Zwei Sätze voller unverhohlen dargestellter Vorurteile, die mit einem ungnädigen und erbarmungslosen Urteil von der Gegenpartei quittiert werden. Part 1 der sich austauschenden Personen reagiert prompt mit einer Beleidigung, die von Part 2 erwidert wird. Das zieht sich im Übrigen durch alle Gesellschaftskreise (gefühlt).

Im Netz!

Netiquette ist ein schönes Wort, doch so wie Körperpflege im Lockdown zur Nebensächlichkeit zu verkommen schien, so scheint sie auch im virtuellen Raum eine immer kleinere Rolle zu spielen.
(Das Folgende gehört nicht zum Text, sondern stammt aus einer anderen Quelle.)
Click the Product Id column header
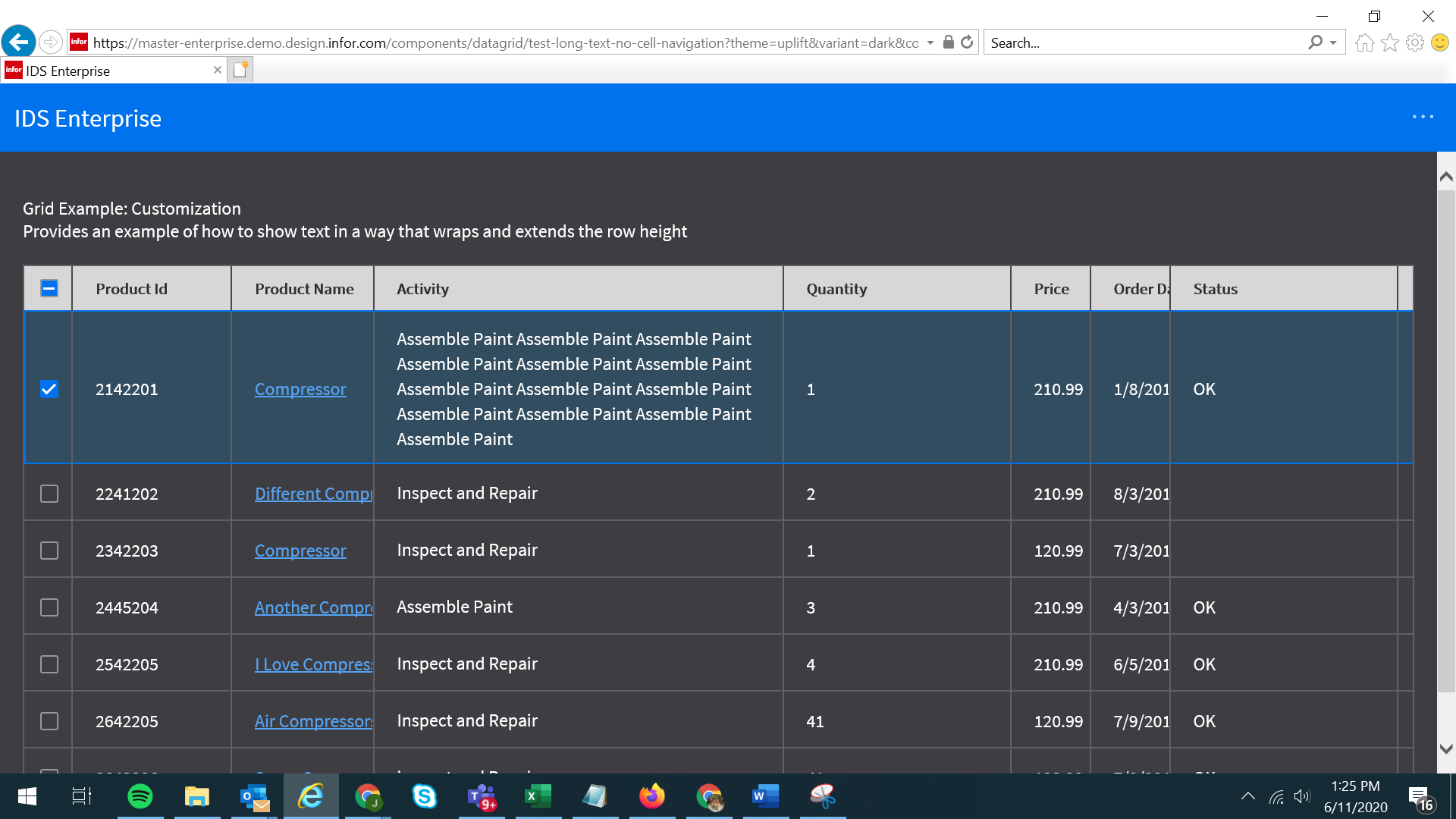pyautogui.click(x=131, y=289)
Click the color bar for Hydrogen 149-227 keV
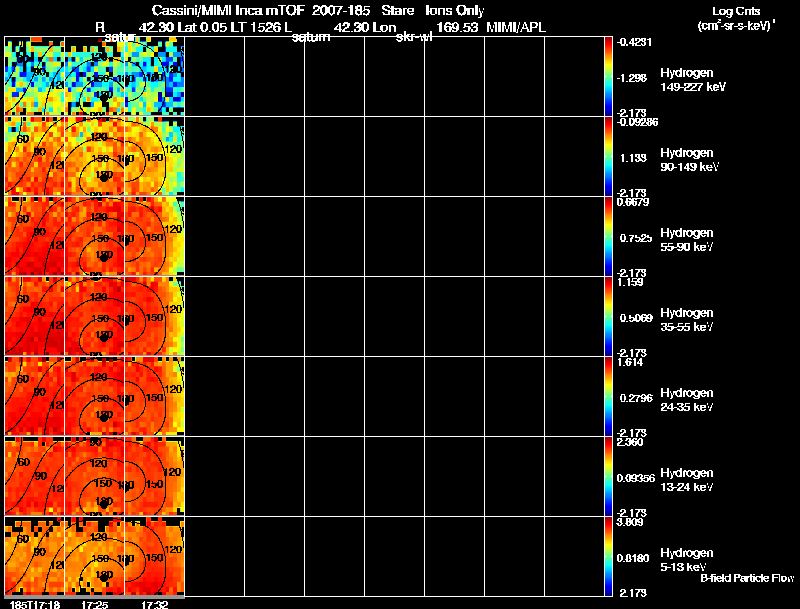 (608, 76)

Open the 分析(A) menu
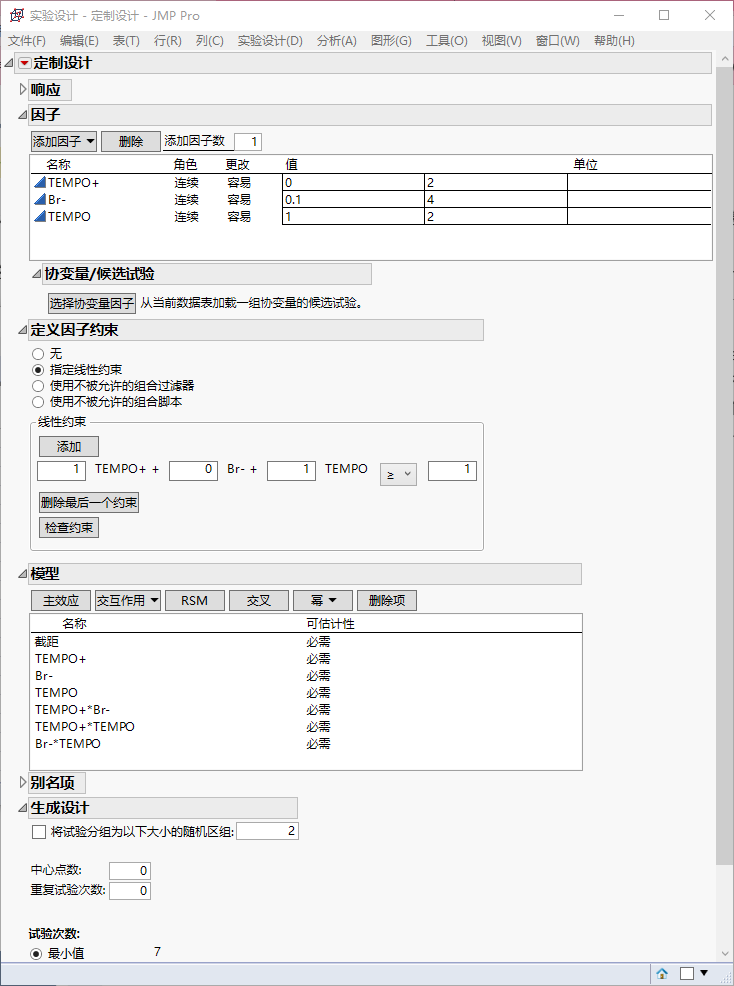pyautogui.click(x=336, y=41)
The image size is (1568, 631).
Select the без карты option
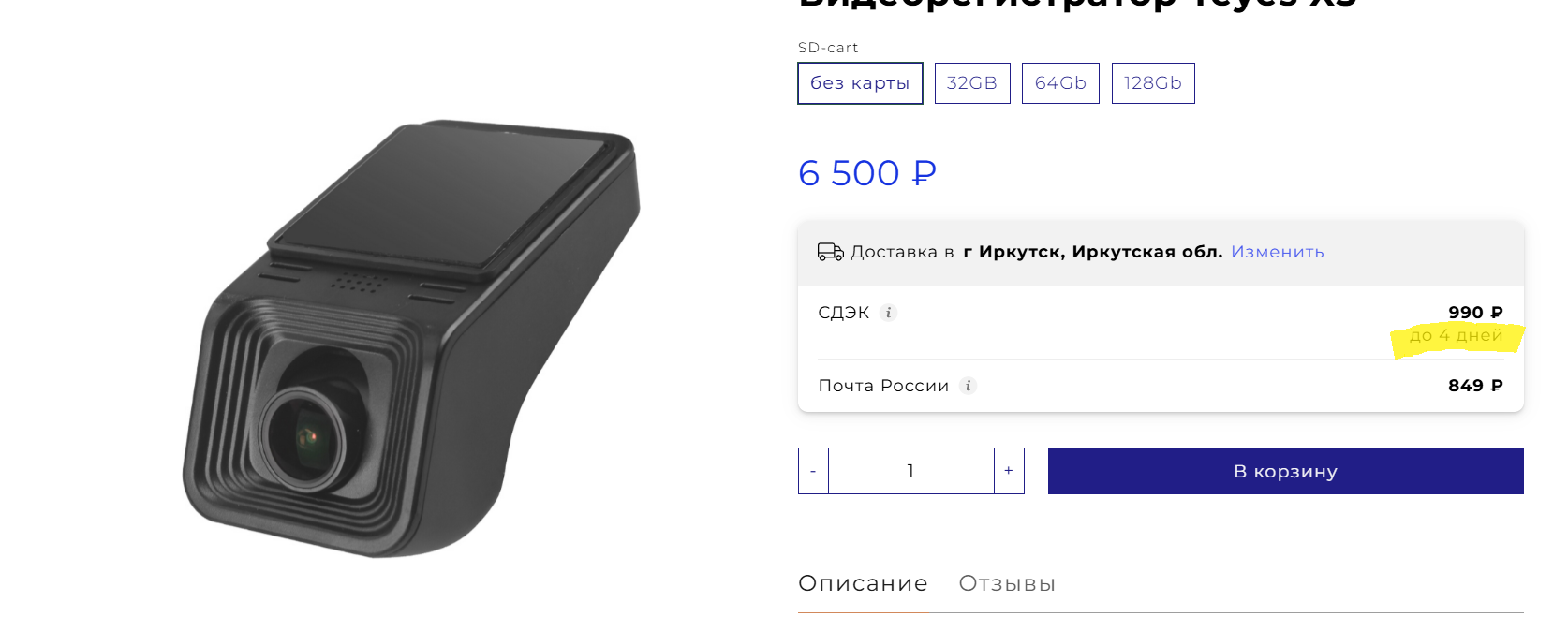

Da wird massiv beleidigt und gegenbeleidigt, wenn es um Kunstgeschmack geht. Ich dachte, über Geschmack kann man nicht streiten. „Katz‘ mag Mäus, I mogs ned.“
Da wird einem unterstellt, man würde sich überhöhen und als moralisch besser sehen, wenn man eine Frage stellt. Es ging um Gottesdienstbesuche. Grob zusammengefasst: Gottesdienste sind, allerdings natürlich nur bei Freikirchen, die sich ja generell nicht an die Regeln halten würden, Infektionstreiber. Gottesdienste sind unnötig. Das ist aber eine Lebenseinstellung, die von Person zu Person unterschiedlich ist. Hier habe ich (auch mir, denn wir besuchen die angebotenen Gottesdienste unter AHA-Regeln) die Frage gestellt, ob es nicht vielleicht eher ein Akt christlicher Nächstenliebe wäre, wenn man – obwohl man es dürfe – aus Solidarität darauf verzichtet? Von einer Pfarrerin kam der Vorwurf, dass ich mich implizit moralisch selbst erhöhen und als besserer Mensch darstellen würde. Ich bat sie, diese Schuhe für sich zu behalten, ich würde sie mir nicht anziehen.
Gewundert habe ich mich dennoch.

 

Leben und leben lassen

Ist es nicht auch eine Frage des Anstands, den Kunstgeschmack einer anderen Person einfach stehenlassen zu können, ohne diese Person sofort als dumm zu betiteln? Ist es nicht eine Frage von Contenance, sich über etwas zu wundern, ohne es sofort aussprechen zu müssen? Sollte sich meine Lebenseinstellung (Christlichkeit) nicht auch dadurch zeigen, dass ich nicht über andere Personen richte?
Warum denn. Im Netz muss ich doch keine direkten Konsequenzen fürchten. Im Netz geht alles. Das finde ich nicht schön.
Und ja, dass ich hier nicht schreibe, wie ich es wirklich finde, was ich darüber denke, auch das hat etwas mit Contenance zu tun (und nicht nur damit, dass Google sonst den Eintrag wieder sperrt, wenn ich mich mal wieder ungehobelt ausdrücke).

 

Wäre man im „real life“ auch so?

Ich hoffe, dass wir alle unser gepflegtes Auftreten wieder hervorkramen, wenn wir uns wieder mehr begegnen können. Außerhalb des Netzes. Von Angesicht zu Angesicht. Hoffentlich putzen wir uns dann wieder die Zähne, waschen uns weiterhin die Hände und haben nicht alle Höflichkeitsregeln vergessen.